* **SOURCE TEXT**:
***

On 2015-02-09 12:26, Mark Rutland wrote:
[...]
The solution that was discussed internally would involve having the secure monitor (U-Boot's PSCI implementation in this case) program the flow controller appropriately, point the CPU reset vectors to a location containing a WFI instruction and power up the CPUs. That way they should immediately be powergated when they reach the WFI instruction and the PSCI implementation would then be able to wake them up without accessing the PMC registers once the kernel has booted.
That sounds far, far better than I had hoped!
I guess we need to tell the kernel that portions of the PMC are reserved by FW (in the sense that they must not be modified by the kernel rather than that FW is going to poke them), to avoid mishaps.
I'm not sure we need even that. As I understand it the kernel can still touch all the registers and none of it should influence the CPU power- gating done by the secure monitor.
Well, I guess you'd need to make sure that the PMC driver doesn't try to powergate or unpowergate the CPU partitions, but since the cpuidle driver is the only one doing that it should resolve itself if a generic, PSCI-based cpuidle driver takes over instead of a Tegra-specific one.
This was my concern. It would be good to avoid a case where we accidentally rely on some subtle interactiion where both the FW and kernel poke some registers in a particular way.
I guess we can check for the presence of an enable-method, and if there is one don't register the Tegra-specific cpuidle driver; in that case we expect the FW to own that side of things.
Adding Peter. Please correct me if I misunderstood what we discussed. Can you also provide Ian with pointers to the registers that need to be programmed to make this work? I suspect that a lot of it can be gleaned from the cpuidle drivers in arch/arm/mach-tegra in the upstream Linux kernel.
Also adding Paul for visibility.
One thing to bear in mind is that PSCI is only one user of the SMC space. Per SMC calling convention, portions of the SMC ID space are there to be used for other (vendor-specific) purposes.
So rather than extending PSCI, a parallel API could be implemented for power control of other devices, and the backend could arbitrate the two without the non-secure OS requiring implementation-specific mutual exclusion.
I think this has been brought up internally previously; I'll go and poke around in the area to see if we managed to figure out anything useful.
Unfortunately this doesn't change on 64-bit Tegra at all.
I suspected as much. :/
How does this bode for the tegra132 dts [1] on LAKML at the moment? Is it just the "nvidia,tegra132-pmc" device that needs to be poked by both FW and kernel, or are other devices involved?
As I understand it, only the flow controller is involved with CPU power management once the above steps have been performed by the secure monitor. And I don't think anyone in the kernel would need access to the flow controller at that point either, so I think that problem resolved itself nicely.
Also note that the above should work as far back as Tegra30.
It would be amazing if we could gain PSCI for all the platforms that covers!
It should be relatively easy to support at least Tegra114 with much the same code as Tegra124, and some slight changes on Tegra30. But yeah, it would be great to see this work.
Nice!
I should look into getting hold of a relevant platform; I only have a (T20) AC100, and I guess that's a bit different at the system-level.
To avoid duplicate work: I started to implement the suggested algorithm on the TK1. Just like Ian, I don't have access to any other platform (nor docs at hand), so I will stick with Tegra124 support for the first step. I suppose we can easily extend this later on.
Flow controller setup and the PSCI service CPU_ON already works. I'll post patches once CPU_OFF is working as well.
Jan

***

* **COLLECTED MATERIAL**:
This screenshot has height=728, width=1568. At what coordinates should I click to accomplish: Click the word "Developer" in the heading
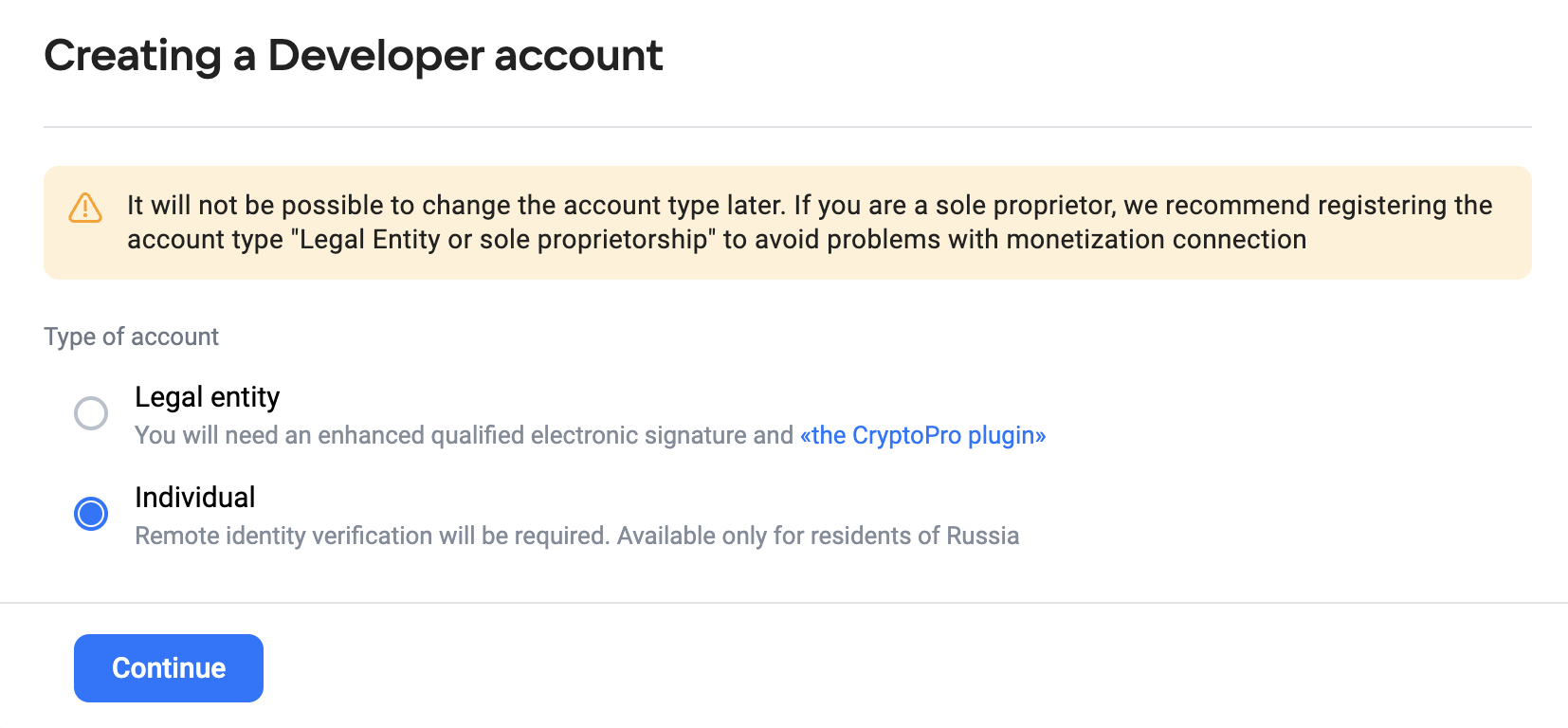tap(375, 56)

***

* **EXERCISE OBJECTIVE**:
In the forum thread, which instruction do the CPU reset vectors point to in the solution that was discussed internally?

* **SOLUTION TO THIS TASK**:
A WFI instruction.